CDU-Landtagsfraktionschef Jan Redmann erklärte zum Ende der Grünen in der geschäftsführenden Landesregierung, der Schritt Vogels sei nach dem fehlenden Respekt Woidkes im Umgang mit den Grünen-Ministern nachvllziehbar. Der Ministerpräsident lasse Verantwortungsbewusstsein vermissen.

AfD-Landtagsfraktionschef Christoph Berndt erklärte, dass Woidke Nonnemacher entlassen habe, sei richtig gewesen. „Wie er es machte, nicht.“ Bei der Landtagswahl am 22. September waren die Grünen aus dem Landtag geflogen. Seitdem sind nur noch SPD, AfD, CDU und BSW im Parlament vertreten.

Ein Zustandekommen der Krankenhausreform konnte die Entlassung Nonnemachers durch Woidke dennoch nicht verhindern. Wie auch von Nonnemacher befürwortet, passierte das Projekt von Bundesgesundheitsminister Karl Lauterbach (SPD) die Länderkammer.

Die 67-Jährige war seit November 2019 Ministerin für Soziales, Gesundheit, Integration und Verbraucherschutz in Brandenburg. Bei der Landtagswahl im September verpassten die Grünen den Wiedereinzug in das Landesparlament.

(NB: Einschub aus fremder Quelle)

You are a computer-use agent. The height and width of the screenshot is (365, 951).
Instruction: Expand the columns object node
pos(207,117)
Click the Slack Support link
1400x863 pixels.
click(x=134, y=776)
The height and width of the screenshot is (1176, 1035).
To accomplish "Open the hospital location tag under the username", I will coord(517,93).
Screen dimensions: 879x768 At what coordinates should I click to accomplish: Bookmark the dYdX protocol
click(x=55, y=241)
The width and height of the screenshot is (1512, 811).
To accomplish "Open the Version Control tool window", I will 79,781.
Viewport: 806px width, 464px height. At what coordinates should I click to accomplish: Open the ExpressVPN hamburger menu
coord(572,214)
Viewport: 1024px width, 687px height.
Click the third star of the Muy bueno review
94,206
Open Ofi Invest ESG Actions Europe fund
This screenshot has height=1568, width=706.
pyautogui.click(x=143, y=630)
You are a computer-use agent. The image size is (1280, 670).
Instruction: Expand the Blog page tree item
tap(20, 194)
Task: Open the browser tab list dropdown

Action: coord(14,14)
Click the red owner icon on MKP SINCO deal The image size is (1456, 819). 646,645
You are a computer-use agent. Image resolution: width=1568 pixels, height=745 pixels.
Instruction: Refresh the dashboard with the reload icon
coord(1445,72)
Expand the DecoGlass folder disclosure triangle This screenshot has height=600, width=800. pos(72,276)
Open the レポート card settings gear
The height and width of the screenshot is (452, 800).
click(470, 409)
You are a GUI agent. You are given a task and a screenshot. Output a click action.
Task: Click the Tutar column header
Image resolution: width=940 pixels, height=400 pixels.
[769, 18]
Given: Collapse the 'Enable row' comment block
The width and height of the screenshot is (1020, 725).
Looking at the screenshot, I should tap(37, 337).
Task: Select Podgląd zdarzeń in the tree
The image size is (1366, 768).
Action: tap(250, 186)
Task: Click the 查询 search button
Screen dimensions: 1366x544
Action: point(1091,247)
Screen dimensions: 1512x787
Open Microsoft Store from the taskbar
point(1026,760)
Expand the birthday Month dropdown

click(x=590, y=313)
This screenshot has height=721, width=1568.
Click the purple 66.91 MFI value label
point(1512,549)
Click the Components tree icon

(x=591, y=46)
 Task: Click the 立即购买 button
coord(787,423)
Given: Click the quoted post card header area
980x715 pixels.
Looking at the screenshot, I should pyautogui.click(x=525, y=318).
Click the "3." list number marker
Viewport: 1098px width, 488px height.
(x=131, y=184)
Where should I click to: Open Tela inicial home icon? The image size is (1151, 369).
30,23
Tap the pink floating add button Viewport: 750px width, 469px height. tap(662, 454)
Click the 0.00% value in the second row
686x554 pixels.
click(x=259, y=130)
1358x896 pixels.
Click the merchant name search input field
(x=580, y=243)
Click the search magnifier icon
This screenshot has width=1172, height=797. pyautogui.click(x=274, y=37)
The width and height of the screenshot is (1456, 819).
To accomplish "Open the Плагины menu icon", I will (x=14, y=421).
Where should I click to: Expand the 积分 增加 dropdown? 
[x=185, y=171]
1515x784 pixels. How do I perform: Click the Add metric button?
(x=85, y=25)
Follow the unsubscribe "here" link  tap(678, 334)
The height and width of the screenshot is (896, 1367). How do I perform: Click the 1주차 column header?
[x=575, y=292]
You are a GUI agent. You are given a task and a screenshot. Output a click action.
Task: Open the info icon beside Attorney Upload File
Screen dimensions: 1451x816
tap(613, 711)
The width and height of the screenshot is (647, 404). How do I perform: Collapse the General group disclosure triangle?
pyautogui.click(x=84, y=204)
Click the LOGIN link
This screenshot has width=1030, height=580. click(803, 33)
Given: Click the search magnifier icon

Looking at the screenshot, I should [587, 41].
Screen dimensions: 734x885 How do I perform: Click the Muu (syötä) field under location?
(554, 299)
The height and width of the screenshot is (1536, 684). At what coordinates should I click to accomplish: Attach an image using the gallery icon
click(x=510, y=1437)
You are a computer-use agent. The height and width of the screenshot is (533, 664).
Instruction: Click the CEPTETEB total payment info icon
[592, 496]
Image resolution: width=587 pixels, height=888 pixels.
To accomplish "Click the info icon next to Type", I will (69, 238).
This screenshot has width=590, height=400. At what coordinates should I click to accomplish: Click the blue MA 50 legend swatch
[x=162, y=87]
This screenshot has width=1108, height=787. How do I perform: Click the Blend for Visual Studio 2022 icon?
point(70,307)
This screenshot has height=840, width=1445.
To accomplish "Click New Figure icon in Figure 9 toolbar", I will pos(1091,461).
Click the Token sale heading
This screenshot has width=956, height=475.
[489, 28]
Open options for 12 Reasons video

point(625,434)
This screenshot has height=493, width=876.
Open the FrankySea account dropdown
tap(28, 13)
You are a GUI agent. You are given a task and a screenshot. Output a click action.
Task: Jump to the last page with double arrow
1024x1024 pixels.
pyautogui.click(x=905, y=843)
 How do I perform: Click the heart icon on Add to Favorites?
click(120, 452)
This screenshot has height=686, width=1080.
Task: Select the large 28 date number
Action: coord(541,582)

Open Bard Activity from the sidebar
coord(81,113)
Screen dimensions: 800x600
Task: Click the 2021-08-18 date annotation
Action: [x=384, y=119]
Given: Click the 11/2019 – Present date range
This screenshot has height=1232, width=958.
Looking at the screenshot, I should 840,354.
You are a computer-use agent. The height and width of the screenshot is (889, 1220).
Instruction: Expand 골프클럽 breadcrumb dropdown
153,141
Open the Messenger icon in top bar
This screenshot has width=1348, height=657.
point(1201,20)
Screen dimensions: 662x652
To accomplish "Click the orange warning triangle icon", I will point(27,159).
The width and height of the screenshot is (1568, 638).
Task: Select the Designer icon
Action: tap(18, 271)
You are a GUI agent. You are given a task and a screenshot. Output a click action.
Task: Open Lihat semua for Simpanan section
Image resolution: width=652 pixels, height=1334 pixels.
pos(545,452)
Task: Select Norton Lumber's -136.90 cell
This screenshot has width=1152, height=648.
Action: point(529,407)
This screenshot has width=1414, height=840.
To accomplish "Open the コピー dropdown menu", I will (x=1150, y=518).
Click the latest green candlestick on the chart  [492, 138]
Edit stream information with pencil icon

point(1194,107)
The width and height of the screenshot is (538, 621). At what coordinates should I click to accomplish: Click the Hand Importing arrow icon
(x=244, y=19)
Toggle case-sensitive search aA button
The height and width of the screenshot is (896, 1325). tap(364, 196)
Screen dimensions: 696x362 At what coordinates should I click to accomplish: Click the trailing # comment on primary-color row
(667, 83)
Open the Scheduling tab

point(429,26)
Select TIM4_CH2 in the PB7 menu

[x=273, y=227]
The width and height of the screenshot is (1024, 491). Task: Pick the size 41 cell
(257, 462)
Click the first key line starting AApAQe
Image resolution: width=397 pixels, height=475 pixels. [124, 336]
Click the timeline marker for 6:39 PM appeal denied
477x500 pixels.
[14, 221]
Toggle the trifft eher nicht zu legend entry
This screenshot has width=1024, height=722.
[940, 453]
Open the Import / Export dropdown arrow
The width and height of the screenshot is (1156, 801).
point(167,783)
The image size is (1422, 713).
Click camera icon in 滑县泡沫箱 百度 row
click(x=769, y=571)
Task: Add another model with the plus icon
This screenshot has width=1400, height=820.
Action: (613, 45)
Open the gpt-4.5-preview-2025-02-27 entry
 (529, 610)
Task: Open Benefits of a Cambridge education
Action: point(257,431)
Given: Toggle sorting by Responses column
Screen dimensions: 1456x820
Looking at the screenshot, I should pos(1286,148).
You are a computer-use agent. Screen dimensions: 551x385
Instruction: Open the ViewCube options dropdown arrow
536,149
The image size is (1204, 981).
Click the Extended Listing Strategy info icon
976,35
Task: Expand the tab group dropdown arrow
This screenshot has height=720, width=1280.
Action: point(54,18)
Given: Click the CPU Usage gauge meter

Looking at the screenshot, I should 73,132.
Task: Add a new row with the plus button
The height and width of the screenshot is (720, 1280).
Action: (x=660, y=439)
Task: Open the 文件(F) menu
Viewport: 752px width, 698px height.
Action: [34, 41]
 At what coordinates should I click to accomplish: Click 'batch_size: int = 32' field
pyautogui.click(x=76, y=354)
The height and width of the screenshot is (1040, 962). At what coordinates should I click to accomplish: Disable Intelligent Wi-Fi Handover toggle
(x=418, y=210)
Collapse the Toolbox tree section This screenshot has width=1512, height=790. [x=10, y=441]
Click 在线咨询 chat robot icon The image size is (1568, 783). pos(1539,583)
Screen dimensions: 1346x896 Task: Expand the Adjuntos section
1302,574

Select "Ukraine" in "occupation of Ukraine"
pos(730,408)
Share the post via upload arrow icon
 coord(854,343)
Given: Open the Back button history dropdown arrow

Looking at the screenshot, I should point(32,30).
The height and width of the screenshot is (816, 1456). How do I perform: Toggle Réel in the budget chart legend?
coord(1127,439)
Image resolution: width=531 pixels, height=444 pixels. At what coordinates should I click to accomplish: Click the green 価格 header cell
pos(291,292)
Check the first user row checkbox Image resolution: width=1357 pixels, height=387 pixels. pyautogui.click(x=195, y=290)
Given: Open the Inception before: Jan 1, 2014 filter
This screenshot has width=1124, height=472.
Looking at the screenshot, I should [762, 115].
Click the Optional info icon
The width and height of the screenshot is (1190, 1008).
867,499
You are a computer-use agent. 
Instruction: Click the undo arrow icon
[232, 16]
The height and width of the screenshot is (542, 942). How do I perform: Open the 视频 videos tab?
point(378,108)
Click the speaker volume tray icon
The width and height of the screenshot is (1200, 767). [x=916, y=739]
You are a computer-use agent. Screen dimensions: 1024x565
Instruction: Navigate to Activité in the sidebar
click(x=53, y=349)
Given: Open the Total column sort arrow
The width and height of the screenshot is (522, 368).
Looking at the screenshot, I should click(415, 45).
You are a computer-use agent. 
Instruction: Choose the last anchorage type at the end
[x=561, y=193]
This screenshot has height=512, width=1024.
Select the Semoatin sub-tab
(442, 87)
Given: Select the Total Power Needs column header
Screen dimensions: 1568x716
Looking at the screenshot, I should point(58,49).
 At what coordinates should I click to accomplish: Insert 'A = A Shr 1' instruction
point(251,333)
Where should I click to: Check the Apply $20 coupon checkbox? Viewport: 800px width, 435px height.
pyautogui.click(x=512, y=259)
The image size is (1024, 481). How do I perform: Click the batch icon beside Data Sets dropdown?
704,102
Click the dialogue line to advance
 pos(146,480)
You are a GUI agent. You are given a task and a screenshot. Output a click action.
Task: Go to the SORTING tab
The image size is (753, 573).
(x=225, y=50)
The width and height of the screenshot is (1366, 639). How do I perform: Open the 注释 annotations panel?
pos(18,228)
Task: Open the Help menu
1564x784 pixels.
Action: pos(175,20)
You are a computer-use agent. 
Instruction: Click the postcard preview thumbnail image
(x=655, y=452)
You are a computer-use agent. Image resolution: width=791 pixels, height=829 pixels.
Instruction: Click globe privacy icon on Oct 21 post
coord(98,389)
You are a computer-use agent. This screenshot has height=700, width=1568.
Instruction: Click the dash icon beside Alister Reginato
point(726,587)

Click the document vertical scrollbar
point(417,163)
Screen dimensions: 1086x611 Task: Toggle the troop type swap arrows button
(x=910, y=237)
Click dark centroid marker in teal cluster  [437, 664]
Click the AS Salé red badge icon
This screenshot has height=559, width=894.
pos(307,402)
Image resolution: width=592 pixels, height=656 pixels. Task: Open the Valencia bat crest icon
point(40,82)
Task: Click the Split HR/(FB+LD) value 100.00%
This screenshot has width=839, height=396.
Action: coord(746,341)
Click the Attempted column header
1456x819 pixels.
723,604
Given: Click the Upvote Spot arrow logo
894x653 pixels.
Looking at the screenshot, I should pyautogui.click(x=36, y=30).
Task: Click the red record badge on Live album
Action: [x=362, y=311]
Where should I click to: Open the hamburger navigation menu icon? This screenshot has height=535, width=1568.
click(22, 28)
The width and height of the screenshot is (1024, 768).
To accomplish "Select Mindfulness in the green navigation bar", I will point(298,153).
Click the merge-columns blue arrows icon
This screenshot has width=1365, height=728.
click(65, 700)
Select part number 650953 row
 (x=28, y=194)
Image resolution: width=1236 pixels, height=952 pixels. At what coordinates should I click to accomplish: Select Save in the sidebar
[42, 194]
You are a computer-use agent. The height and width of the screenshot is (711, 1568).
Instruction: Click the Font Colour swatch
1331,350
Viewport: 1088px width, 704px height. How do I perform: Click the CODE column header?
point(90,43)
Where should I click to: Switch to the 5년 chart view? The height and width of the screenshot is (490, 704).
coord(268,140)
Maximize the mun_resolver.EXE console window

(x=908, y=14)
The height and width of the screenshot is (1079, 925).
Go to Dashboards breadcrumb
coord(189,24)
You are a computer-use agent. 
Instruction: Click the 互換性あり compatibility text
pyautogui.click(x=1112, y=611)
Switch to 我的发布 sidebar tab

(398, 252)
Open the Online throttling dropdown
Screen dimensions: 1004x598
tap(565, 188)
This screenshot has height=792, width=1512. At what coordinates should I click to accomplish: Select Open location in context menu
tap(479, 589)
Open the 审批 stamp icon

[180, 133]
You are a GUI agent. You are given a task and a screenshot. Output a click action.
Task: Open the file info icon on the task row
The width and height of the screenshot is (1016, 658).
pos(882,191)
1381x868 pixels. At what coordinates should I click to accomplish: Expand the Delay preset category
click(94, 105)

Woidke verhandelt für die SPD derzeit mit dem BSW über eine Regierungsbildung. Die beiden Parteien wollen laut Medienberichten die Krankenhausstandorte in dem Bundesland erhalten. Die Reform wird aber voraussichtlich mit der Schließung zahlreicher Kliniken einhergehen.

Nonnemacher sprach sich gegen die Anrufung des Vermittlungsausschusses im Bundesrat aus, weil dies eine erhebliche Verzögerung der Reform bedeutet hätte. Zugleich verwies sie zuletzt am Mittwoch auf einige wichtige Verbesserungen, die in den Verhandlungen mit dem Bund durchgesetzt werden konnten.

Der Bundesrat machte am Freitag trotz der breiten Kritik den Weg frei für die umstrittene Reform. Ein Antrag Bayerns auf Anrufung des Vermittlungsausschusses bekam in der Länderkammer nicht die nötige Mehrheit. Bayerns Gesundheitsministerin Judith Gerlach (CSU) erklärte, dies sei ein schlechter Tag für die Krankenhäuser in Deutschland. Die nächste Bundesregierung müsse wichtige Nachbesserungen in die Wege leiten.